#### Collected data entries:
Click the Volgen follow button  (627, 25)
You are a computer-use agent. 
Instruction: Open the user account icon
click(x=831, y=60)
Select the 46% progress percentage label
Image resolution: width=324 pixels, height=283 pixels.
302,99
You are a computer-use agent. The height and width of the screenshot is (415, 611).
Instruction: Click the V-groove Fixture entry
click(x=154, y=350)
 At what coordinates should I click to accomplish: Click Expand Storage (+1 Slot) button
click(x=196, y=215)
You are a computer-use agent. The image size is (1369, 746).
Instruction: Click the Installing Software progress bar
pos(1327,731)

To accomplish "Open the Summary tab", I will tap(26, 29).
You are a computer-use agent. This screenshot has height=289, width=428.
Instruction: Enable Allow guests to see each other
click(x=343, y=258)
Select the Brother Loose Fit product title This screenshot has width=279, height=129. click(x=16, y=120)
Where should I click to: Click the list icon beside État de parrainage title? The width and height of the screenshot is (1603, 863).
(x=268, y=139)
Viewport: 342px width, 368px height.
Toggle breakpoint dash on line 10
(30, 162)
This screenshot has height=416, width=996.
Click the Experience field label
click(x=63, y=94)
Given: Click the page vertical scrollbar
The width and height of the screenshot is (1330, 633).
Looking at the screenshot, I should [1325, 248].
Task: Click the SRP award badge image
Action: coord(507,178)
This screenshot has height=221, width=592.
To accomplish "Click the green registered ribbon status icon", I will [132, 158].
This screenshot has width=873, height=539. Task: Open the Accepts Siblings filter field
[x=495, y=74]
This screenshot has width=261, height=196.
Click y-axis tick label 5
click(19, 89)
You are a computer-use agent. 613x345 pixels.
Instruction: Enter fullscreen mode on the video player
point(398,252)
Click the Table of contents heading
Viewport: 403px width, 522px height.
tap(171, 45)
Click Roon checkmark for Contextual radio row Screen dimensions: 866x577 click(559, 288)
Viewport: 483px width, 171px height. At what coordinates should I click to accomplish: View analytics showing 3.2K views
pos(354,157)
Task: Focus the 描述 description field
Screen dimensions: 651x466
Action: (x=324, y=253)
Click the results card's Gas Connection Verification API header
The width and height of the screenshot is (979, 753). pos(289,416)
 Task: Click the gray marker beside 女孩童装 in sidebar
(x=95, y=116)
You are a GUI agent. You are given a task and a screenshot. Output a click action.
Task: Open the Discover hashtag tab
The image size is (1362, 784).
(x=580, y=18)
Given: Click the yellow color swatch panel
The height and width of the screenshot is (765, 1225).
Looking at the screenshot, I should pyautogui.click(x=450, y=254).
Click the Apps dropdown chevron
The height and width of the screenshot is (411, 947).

#### Task to complete:
Return all of the lines above exactly, with none omitted.

#### Response area:
Click the Volgen follow button  (627, 25)
You are a computer-use agent. 
Instruction: Open the user account icon
click(x=831, y=60)
Select the 46% progress percentage label
Image resolution: width=324 pixels, height=283 pixels.
302,99
You are a computer-use agent. The height and width of the screenshot is (415, 611).
Instruction: Click the V-groove Fixture entry
click(x=154, y=350)
 At what coordinates should I click to accomplish: Click Expand Storage (+1 Slot) button
click(x=196, y=215)
You are a computer-use agent. The image size is (1369, 746).
Instruction: Click the Installing Software progress bar
pos(1327,731)

To accomplish "Open the Summary tab", I will tap(26, 29).
You are a computer-use agent. This screenshot has height=289, width=428.
Instruction: Enable Allow guests to see each other
click(x=343, y=258)
Select the Brother Loose Fit product title This screenshot has width=279, height=129. click(x=16, y=120)
Where should I click to: Click the list icon beside État de parrainage title? The width and height of the screenshot is (1603, 863).
(x=268, y=139)
Viewport: 342px width, 368px height.
Toggle breakpoint dash on line 10
(30, 162)
This screenshot has height=416, width=996.
Click the Experience field label
click(x=63, y=94)
Given: Click the page vertical scrollbar
The width and height of the screenshot is (1330, 633).
Looking at the screenshot, I should [1325, 248].
Task: Click the SRP award badge image
Action: coord(507,178)
This screenshot has height=221, width=592.
To accomplish "Click the green registered ribbon status icon", I will [132, 158].
This screenshot has width=873, height=539. Task: Open the Accepts Siblings filter field
[x=495, y=74]
This screenshot has width=261, height=196.
Click y-axis tick label 5
click(19, 89)
You are a computer-use agent. 613x345 pixels.
Instruction: Enter fullscreen mode on the video player
point(398,252)
Click the Table of contents heading
Viewport: 403px width, 522px height.
tap(171, 45)
Click Roon checkmark for Contextual radio row Screen dimensions: 866x577 click(559, 288)
Viewport: 483px width, 171px height. At what coordinates should I click to accomplish: View analytics showing 3.2K views
pos(354,157)
Task: Focus the 描述 description field
Screen dimensions: 651x466
Action: (x=324, y=253)
Click the results card's Gas Connection Verification API header
The width and height of the screenshot is (979, 753). pos(289,416)
 Task: Click the gray marker beside 女孩童装 in sidebar
(x=95, y=116)
You are a GUI agent. You are given a task and a screenshot. Output a click action.
Task: Open the Discover hashtag tab
The image size is (1362, 784).
(x=580, y=18)
Given: Click the yellow color swatch panel
The height and width of the screenshot is (765, 1225).
Looking at the screenshot, I should pyautogui.click(x=450, y=254).
Click the Apps dropdown chevron
The height and width of the screenshot is (411, 947).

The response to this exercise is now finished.